● DIRECTIONS FOR THIS TASK
Each line of the listing below containing the word "next" should be returned.

● SUPPLIED MATERIAL
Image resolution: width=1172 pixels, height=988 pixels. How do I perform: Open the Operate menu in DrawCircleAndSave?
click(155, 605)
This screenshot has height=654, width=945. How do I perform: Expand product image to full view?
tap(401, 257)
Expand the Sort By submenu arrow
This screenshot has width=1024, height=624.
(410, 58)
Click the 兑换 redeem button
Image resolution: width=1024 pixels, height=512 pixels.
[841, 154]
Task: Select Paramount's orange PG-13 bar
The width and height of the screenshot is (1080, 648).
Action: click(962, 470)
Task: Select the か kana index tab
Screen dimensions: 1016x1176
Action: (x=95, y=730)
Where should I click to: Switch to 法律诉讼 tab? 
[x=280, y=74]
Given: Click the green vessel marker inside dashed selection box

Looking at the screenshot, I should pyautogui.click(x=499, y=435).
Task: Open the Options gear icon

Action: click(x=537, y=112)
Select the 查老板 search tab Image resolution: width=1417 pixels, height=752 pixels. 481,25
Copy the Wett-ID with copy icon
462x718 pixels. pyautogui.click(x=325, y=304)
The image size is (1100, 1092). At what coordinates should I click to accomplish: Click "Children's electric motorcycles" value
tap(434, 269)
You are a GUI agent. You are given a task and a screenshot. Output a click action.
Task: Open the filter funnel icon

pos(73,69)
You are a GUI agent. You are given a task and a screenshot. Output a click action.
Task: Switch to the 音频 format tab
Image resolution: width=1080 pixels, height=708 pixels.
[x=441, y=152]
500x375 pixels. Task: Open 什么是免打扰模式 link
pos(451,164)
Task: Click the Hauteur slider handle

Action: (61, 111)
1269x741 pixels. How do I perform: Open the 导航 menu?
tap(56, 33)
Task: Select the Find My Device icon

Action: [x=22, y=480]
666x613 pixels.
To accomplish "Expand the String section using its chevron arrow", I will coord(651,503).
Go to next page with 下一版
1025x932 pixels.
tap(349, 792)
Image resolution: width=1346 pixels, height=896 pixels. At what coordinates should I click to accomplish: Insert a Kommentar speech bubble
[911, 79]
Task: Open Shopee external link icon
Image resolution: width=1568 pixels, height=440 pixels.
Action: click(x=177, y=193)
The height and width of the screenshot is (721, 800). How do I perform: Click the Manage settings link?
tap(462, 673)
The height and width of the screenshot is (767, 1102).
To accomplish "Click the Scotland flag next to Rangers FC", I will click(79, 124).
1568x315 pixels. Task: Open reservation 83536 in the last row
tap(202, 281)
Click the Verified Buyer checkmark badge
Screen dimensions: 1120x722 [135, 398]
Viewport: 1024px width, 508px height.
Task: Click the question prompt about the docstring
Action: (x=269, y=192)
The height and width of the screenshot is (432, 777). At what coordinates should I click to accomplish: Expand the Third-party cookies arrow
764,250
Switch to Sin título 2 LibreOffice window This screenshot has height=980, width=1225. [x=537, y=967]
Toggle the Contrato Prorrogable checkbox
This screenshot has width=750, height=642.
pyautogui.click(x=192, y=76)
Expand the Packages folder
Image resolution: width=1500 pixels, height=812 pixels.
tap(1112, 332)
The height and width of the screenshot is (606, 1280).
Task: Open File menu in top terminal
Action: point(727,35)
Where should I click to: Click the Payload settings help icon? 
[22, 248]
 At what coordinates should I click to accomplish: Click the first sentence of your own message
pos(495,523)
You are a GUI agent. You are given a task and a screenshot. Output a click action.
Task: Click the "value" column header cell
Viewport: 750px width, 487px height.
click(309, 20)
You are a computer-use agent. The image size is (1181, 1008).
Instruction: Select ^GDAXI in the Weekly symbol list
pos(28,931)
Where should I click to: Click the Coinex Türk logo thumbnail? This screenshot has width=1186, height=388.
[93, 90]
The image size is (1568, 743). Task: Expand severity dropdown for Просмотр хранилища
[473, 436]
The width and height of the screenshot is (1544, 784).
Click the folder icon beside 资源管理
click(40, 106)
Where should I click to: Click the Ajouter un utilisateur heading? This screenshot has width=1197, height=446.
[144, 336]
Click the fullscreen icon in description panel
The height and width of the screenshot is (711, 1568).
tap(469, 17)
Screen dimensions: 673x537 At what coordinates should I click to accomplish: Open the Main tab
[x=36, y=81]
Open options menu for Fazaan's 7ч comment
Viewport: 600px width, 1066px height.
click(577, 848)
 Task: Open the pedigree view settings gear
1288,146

● SOLUTION
Go to next page with 下一版
To accomplish "Click the Scotland flag next to Rangers FC", I will click(79, 124).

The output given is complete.